▸ **Given problem**
Rewrite the entries as a Markdown table with the columns Row and Text, from the line containing "This screenshot has" through the end of the entries, both included. Number each line in Row, put the line itself in Text, skip blank lines, and leave the pictures out.

____ Data shown

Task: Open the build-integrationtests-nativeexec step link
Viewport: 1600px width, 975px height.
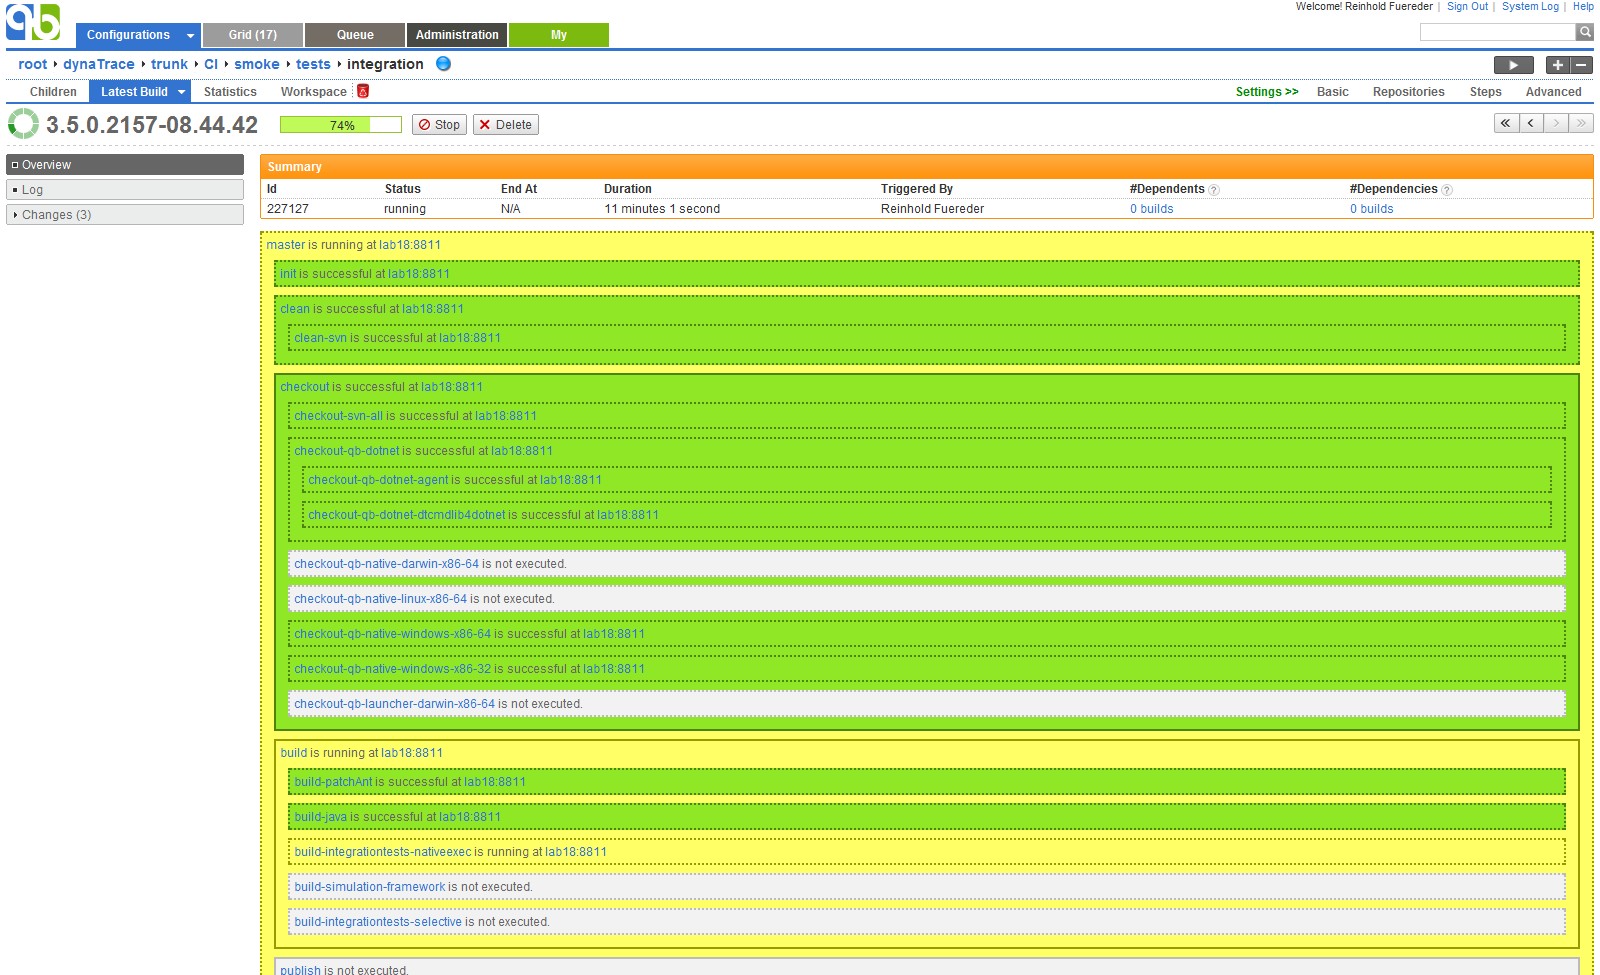Action: click(382, 852)
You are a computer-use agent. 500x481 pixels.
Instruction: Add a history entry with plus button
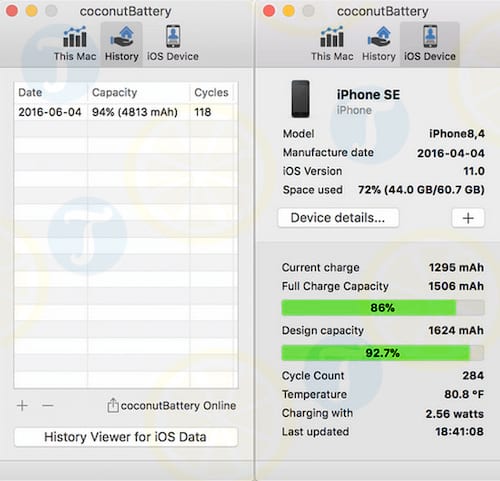[x=22, y=406]
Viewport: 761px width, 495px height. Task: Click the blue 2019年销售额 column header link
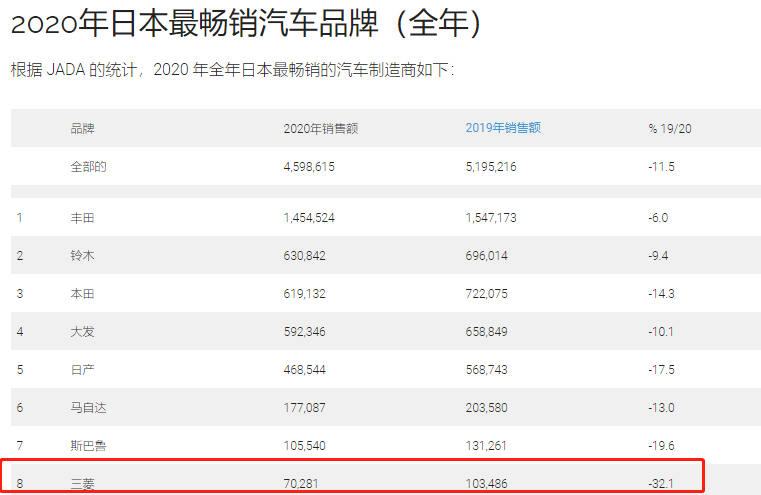[x=503, y=128]
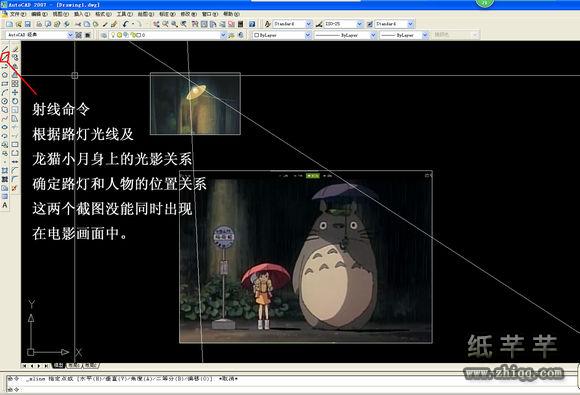Screen dimensions: 580x395
Task: Click the Save icon in standard toolbar
Action: click(28, 24)
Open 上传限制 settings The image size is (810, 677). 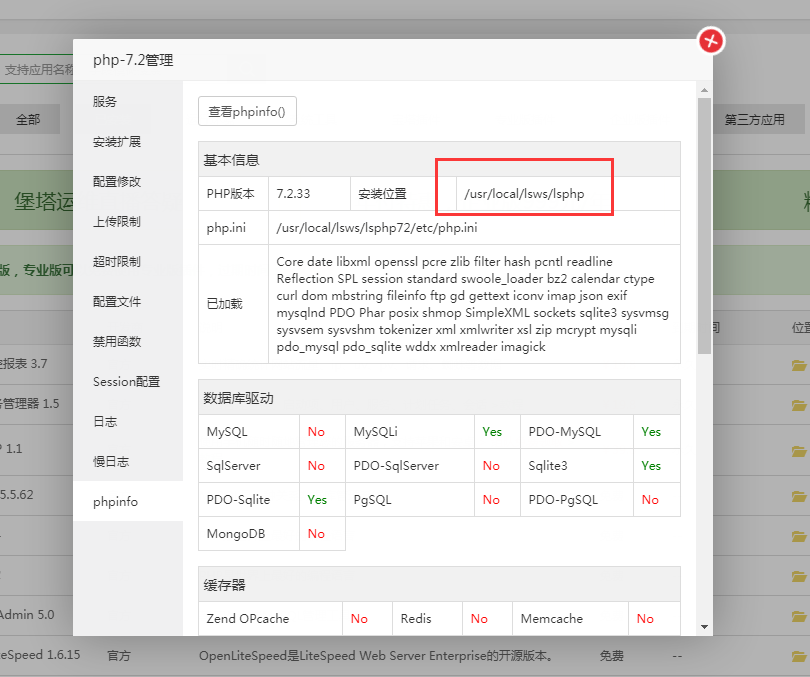tap(117, 222)
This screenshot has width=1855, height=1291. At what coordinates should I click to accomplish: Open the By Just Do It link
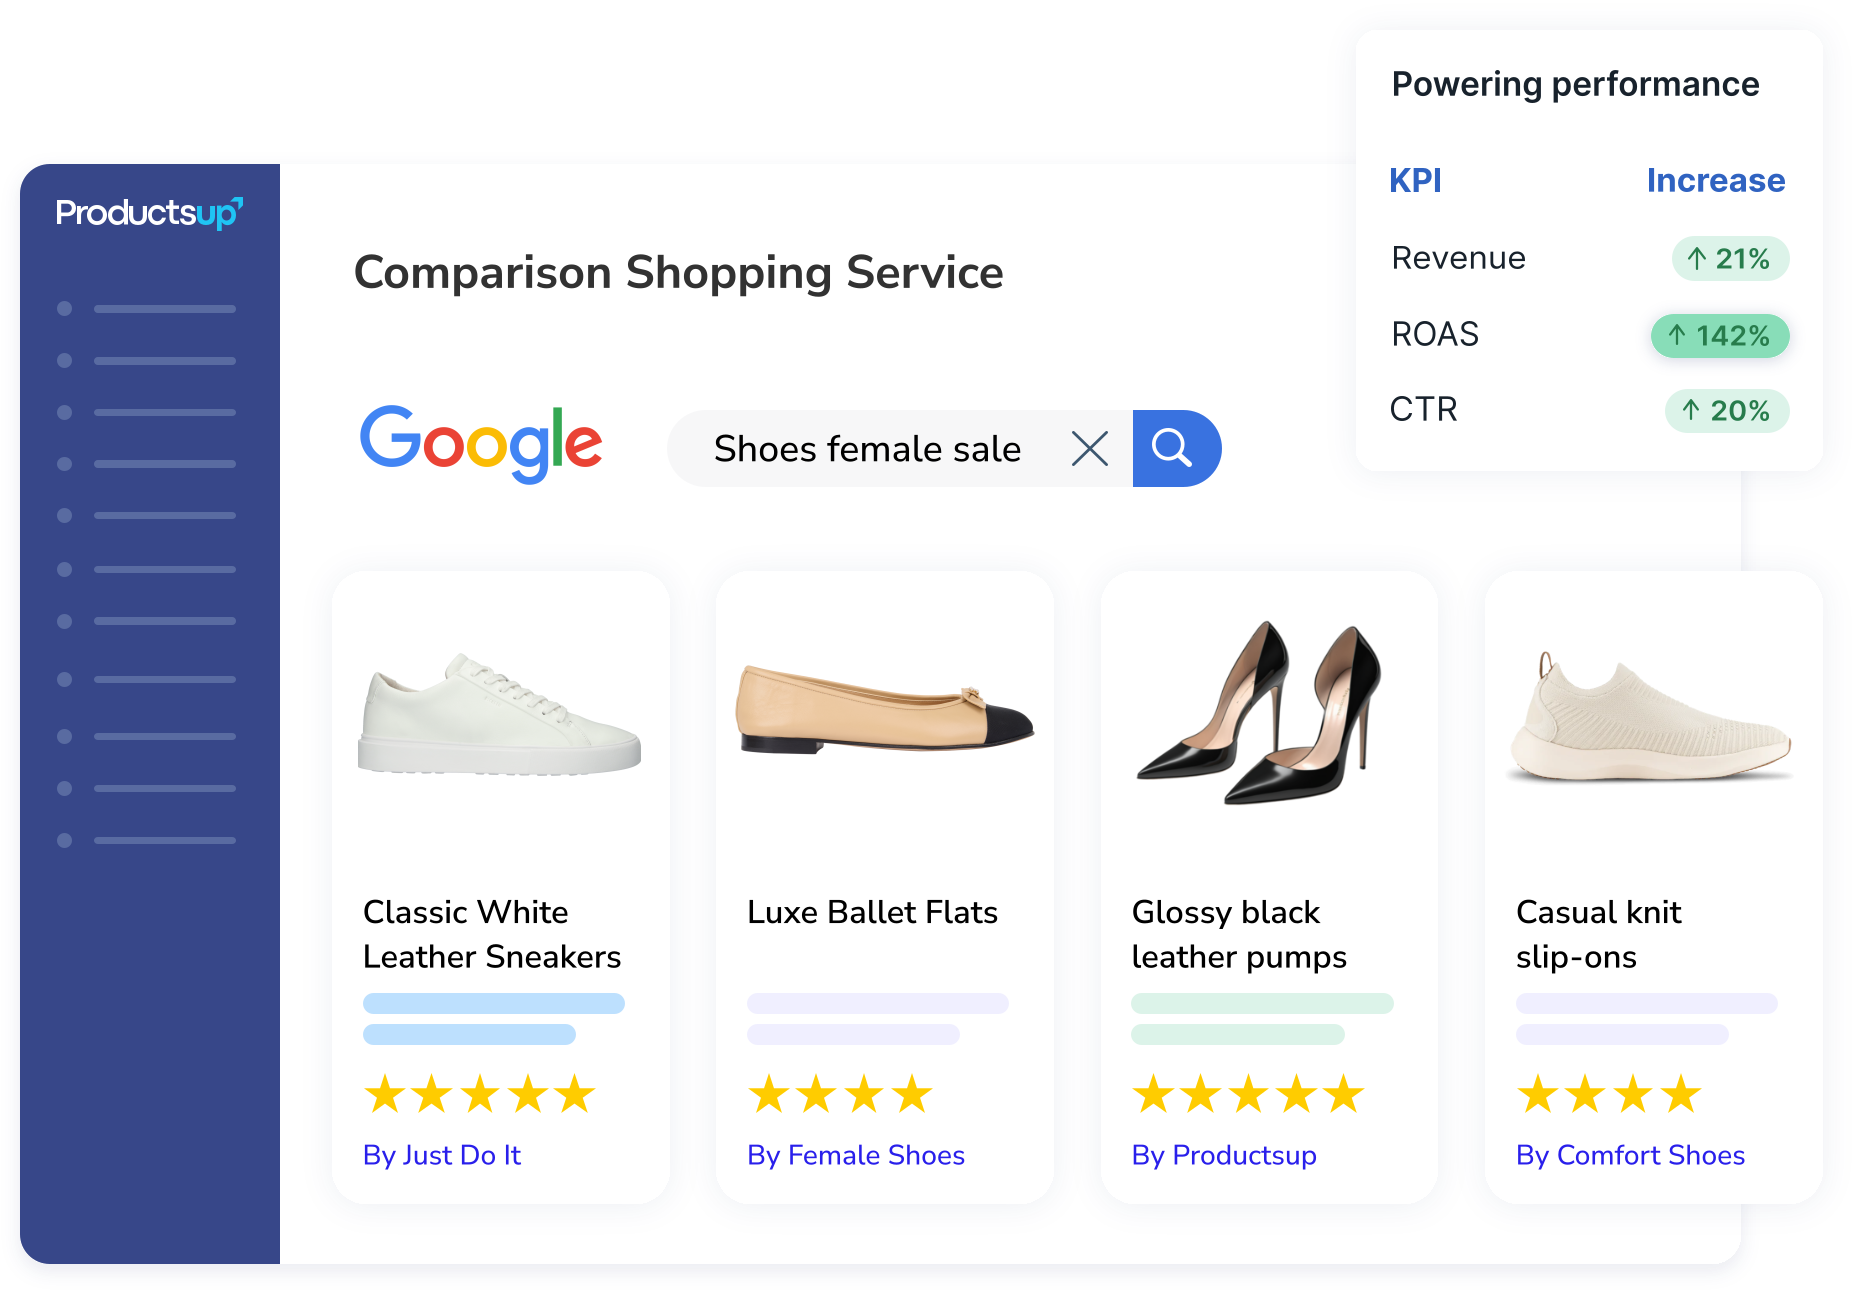click(442, 1155)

________

▸ **Completed exercise**
| Row | Text |
|---|---|
| 1 | This screenshot has width=1855, height=1291. At what coordinates should I click to accomplish: Open the By Just Do It link |
| 2 | click(442, 1155) |